By Daniel Buckwalter
(#CommonManAtTheSymphony)

The colors on the stage were a little startling to see — happily so, I might add.

Yes, members of the Eugene Symphony Orchestra were wearing their traditional black. The 50-plus members of Eugene Springfield Youth Orchestra, on the other hand (and all of them looking sharp), were on stage in a splash of colors.

Together they performed the Side x Side concert on Nov. 9 in the Hult Center’s Silva Concert Hall, in front of a good-size and appreciative audience. The music making was first rate, and Cynthia Stenger Riplinger, ESYO’s executive director, hopes the young players — the vast majority of them in high school — treasured the rehearsal time and the performance on the large Silva Concert Hall stage.

“It’s a big deal,” she told Eugene Scene a couple of days before the performance. “It’s a valuable thing that they may not get yet.”

Led by Alex Prior, Eugene Symphony’s artistic director and conductor, the roughly one-hour concert included Ludwig van Beethoven’s Coriolan Overture and the first movement of Felix Mendelssohn’s Violin Concerto in E minor, with Kaylee Nah as the featured soloist.

Nah, a junior at Beaverton’s Sunset High School, was delicately expressive, technically sound, and in full command during her performance. She received a standing ovation, with Prior leading the applause.

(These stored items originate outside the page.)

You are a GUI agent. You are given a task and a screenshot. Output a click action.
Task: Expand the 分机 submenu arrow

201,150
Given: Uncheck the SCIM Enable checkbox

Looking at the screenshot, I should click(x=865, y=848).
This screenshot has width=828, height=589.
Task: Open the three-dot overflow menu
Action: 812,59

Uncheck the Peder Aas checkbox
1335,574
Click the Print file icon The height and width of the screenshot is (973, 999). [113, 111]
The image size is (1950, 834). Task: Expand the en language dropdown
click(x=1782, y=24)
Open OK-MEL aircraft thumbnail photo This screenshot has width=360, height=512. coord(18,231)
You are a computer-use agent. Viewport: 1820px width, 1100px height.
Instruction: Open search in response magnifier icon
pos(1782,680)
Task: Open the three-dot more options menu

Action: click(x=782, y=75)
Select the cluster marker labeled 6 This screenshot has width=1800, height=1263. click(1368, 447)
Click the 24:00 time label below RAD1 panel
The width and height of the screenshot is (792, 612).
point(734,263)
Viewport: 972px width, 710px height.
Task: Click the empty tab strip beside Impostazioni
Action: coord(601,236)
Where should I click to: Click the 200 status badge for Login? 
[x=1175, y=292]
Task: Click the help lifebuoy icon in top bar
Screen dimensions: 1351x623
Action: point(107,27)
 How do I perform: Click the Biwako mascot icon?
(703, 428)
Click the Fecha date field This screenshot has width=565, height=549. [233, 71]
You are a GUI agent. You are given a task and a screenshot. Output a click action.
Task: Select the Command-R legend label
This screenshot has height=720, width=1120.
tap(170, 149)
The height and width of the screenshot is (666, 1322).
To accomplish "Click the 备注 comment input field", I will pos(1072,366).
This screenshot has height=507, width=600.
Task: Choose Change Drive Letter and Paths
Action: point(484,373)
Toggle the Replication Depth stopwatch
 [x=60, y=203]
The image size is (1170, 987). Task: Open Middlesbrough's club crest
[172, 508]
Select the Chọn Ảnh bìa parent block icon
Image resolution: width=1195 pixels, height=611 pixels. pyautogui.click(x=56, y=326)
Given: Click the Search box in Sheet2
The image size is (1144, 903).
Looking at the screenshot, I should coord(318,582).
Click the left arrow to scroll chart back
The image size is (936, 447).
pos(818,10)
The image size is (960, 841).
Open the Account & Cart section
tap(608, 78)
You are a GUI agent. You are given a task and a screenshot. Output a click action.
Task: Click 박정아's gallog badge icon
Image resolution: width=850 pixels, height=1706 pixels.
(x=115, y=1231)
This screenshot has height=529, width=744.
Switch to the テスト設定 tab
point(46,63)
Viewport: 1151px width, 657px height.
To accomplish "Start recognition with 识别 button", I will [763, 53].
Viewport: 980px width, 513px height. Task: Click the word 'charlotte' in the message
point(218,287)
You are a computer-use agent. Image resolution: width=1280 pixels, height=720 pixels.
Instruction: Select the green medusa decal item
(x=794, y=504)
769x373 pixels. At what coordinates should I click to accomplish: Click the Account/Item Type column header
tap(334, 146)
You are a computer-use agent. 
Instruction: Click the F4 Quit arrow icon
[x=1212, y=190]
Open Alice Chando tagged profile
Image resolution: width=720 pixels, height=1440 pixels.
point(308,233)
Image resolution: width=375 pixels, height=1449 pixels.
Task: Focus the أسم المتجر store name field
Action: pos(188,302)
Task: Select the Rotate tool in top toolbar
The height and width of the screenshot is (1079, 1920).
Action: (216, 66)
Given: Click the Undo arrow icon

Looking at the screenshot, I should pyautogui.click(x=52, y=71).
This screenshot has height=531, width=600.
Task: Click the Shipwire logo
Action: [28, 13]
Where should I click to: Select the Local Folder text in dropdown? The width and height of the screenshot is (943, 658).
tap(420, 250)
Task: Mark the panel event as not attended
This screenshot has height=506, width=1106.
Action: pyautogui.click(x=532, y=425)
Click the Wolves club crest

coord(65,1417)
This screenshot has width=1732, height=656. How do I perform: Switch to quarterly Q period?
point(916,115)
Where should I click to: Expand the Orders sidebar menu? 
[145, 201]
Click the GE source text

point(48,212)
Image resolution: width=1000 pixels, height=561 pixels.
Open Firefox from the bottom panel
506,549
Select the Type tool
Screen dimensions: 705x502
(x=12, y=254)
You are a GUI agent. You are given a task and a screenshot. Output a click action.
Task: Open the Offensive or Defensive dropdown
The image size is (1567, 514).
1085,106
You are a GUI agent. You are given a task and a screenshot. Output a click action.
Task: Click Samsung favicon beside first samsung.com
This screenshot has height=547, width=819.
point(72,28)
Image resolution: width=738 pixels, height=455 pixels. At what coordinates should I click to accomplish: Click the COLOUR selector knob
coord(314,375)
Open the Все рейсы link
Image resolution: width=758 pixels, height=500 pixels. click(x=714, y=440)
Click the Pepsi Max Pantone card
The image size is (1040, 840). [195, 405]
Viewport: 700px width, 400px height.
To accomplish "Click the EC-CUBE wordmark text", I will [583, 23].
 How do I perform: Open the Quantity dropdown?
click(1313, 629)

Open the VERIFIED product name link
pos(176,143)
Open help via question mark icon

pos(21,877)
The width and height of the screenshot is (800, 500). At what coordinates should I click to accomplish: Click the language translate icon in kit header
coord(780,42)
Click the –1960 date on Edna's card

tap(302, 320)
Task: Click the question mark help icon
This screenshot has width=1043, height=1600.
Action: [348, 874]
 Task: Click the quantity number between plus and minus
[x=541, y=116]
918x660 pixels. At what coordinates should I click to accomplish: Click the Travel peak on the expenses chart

Edward Elgar’s Nimrod from Enigma Variations followed, and the concert concluded with the intricate and stirring final movement to Pyotr Ilyich Tchaikovsky’s Symphony No. 5,
all of it well done. And, Stenger Riplinger hopes, all of it will stay with the young musicians through the early stages of possible music careers.

“They’re gaining tips,” she says, adding that through observation, the young musicians would absorb the respect and attention to detail of the section leaders.

Also, “Working with a different director is a wonderful experience,” she says. EYSO is led on the podium by David Jacobs, an instructor and conductor at the University of Oregon’s School of Music and Dance.

“They have distinctly different personalities,” Stenger Riplinger says. Jacobs, she notes, is “understated” on the podium, while Prior conducts with “flourish.”

ESYO has partnerships with the Oregon Mozart Players and Eugene Opera. Stenger Riplinger explains that Dave Moss, Eugene Symphony’s executive director, reached out to her last year about the Side x Side project.

“Everyone I’ve talked to believes this is the first time we’ve done this with the Eugene Symphony,” Stenger Riplinger says.